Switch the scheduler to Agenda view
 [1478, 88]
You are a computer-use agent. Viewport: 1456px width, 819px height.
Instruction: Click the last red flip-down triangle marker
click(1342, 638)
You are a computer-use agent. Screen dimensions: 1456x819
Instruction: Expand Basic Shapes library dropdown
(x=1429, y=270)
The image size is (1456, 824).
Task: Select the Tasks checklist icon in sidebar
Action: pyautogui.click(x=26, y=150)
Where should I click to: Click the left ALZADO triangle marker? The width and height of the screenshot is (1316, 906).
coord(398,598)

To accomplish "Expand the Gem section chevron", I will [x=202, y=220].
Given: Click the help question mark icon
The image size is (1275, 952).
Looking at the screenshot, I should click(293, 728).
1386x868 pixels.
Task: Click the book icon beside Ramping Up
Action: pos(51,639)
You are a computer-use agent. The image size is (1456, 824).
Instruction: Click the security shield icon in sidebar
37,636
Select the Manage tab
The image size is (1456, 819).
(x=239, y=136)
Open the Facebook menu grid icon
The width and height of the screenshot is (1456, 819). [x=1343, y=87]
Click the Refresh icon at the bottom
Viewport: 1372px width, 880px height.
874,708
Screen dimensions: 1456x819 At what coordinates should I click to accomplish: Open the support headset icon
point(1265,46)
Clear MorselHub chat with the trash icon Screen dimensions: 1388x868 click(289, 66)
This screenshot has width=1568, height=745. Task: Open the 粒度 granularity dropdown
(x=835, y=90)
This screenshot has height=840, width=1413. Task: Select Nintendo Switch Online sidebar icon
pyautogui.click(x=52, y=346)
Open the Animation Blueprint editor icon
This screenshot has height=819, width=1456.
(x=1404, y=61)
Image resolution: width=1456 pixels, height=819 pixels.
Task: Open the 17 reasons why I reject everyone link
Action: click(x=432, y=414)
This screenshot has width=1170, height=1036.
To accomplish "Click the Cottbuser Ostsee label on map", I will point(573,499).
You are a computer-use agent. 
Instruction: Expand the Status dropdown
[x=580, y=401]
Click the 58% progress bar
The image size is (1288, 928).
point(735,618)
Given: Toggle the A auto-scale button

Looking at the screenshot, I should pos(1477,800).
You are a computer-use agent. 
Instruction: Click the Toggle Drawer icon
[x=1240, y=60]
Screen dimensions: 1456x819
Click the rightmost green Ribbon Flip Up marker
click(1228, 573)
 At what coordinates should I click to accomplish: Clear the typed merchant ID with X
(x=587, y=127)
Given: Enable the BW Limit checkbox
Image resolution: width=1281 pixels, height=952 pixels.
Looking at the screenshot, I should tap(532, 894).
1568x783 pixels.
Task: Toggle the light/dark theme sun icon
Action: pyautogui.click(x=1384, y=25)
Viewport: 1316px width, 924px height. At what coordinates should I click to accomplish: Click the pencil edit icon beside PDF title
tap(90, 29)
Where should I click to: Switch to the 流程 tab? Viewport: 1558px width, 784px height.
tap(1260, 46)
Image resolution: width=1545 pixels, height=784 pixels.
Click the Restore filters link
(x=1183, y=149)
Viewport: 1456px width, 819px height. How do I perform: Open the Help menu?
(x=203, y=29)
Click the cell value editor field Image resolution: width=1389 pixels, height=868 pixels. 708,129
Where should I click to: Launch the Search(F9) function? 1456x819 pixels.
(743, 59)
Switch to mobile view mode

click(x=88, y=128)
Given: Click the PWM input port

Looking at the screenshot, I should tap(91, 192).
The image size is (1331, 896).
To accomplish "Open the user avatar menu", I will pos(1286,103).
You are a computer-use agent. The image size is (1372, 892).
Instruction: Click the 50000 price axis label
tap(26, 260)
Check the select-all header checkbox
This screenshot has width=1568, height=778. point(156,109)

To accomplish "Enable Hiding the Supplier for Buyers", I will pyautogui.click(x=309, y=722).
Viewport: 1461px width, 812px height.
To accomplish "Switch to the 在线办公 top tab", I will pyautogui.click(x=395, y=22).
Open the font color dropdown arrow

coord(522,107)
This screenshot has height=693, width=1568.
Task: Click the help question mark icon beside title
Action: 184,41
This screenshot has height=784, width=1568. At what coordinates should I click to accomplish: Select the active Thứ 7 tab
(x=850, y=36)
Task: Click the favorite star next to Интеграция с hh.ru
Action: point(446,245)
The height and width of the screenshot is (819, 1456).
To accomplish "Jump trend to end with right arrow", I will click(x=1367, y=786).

━━━━

■ Exercise brief
A complete, exact repeat of the records is the required answer.

■ Reply to the exercise
Switch the scheduler to Agenda view
 [1478, 88]
You are a computer-use agent. Viewport: 1456px width, 819px height.
Instruction: Click the last red flip-down triangle marker
click(1342, 638)
You are a computer-use agent. Screen dimensions: 1456x819
Instruction: Expand Basic Shapes library dropdown
(x=1429, y=270)
The image size is (1456, 824).
Task: Select the Tasks checklist icon in sidebar
Action: pyautogui.click(x=26, y=150)
Where should I click to: Click the left ALZADO triangle marker? The width and height of the screenshot is (1316, 906).
coord(398,598)

To accomplish "Expand the Gem section chevron", I will [x=202, y=220].
Given: Click the help question mark icon
The image size is (1275, 952).
Looking at the screenshot, I should click(293, 728).
1386x868 pixels.
Task: Click the book icon beside Ramping Up
Action: pos(51,639)
You are a computer-use agent. The image size is (1456, 824).
Instruction: Click the security shield icon in sidebar
37,636
Select the Manage tab
The image size is (1456, 819).
(x=239, y=136)
Open the Facebook menu grid icon
The width and height of the screenshot is (1456, 819). [x=1343, y=87]
Click the Refresh icon at the bottom
Viewport: 1372px width, 880px height.
874,708
Screen dimensions: 1456x819 At what coordinates should I click to accomplish: Open the support headset icon
point(1265,46)
Clear MorselHub chat with the trash icon Screen dimensions: 1388x868 click(289, 66)
This screenshot has width=1568, height=745. Task: Open the 粒度 granularity dropdown
(x=835, y=90)
This screenshot has height=840, width=1413. Task: Select Nintendo Switch Online sidebar icon
pyautogui.click(x=52, y=346)
Open the Animation Blueprint editor icon
This screenshot has height=819, width=1456.
(x=1404, y=61)
Image resolution: width=1456 pixels, height=819 pixels.
Task: Open the 17 reasons why I reject everyone link
Action: click(x=432, y=414)
This screenshot has width=1170, height=1036.
To accomplish "Click the Cottbuser Ostsee label on map", I will point(573,499).
You are a computer-use agent. 
Instruction: Expand the Status dropdown
[x=580, y=401]
Click the 58% progress bar
The image size is (1288, 928).
point(735,618)
Given: Toggle the A auto-scale button

Looking at the screenshot, I should pos(1477,800).
You are a computer-use agent. 
Instruction: Click the Toggle Drawer icon
[x=1240, y=60]
Screen dimensions: 1456x819
Click the rightmost green Ribbon Flip Up marker
click(1228, 573)
 At what coordinates should I click to accomplish: Clear the typed merchant ID with X
(x=587, y=127)
Given: Enable the BW Limit checkbox
Image resolution: width=1281 pixels, height=952 pixels.
Looking at the screenshot, I should tap(532, 894).
1568x783 pixels.
Task: Toggle the light/dark theme sun icon
Action: pyautogui.click(x=1384, y=25)
Viewport: 1316px width, 924px height. At what coordinates should I click to accomplish: Click the pencil edit icon beside PDF title
tap(90, 29)
Where should I click to: Switch to the 流程 tab? Viewport: 1558px width, 784px height.
tap(1260, 46)
Image resolution: width=1545 pixels, height=784 pixels.
Click the Restore filters link
(x=1183, y=149)
Viewport: 1456px width, 819px height. How do I perform: Open the Help menu?
(x=203, y=29)
Click the cell value editor field Image resolution: width=1389 pixels, height=868 pixels. 708,129
Where should I click to: Launch the Search(F9) function? 1456x819 pixels.
(743, 59)
Switch to mobile view mode

click(x=88, y=128)
Given: Click the PWM input port

Looking at the screenshot, I should tap(91, 192).
The image size is (1331, 896).
To accomplish "Open the user avatar menu", I will pos(1286,103).
You are a computer-use agent. The image size is (1372, 892).
Instruction: Click the 50000 price axis label
tap(26, 260)
Check the select-all header checkbox
This screenshot has width=1568, height=778. point(156,109)

To accomplish "Enable Hiding the Supplier for Buyers", I will pyautogui.click(x=309, y=722).
Viewport: 1461px width, 812px height.
To accomplish "Switch to the 在线办公 top tab", I will pyautogui.click(x=395, y=22).
Open the font color dropdown arrow

coord(522,107)
This screenshot has height=693, width=1568.
Task: Click the help question mark icon beside title
Action: 184,41
This screenshot has height=784, width=1568. At what coordinates should I click to accomplish: Select the active Thứ 7 tab
(x=850, y=36)
Task: Click the favorite star next to Интеграция с hh.ru
Action: point(446,245)
The height and width of the screenshot is (819, 1456).
To accomplish "Jump trend to end with right arrow", I will click(x=1367, y=786).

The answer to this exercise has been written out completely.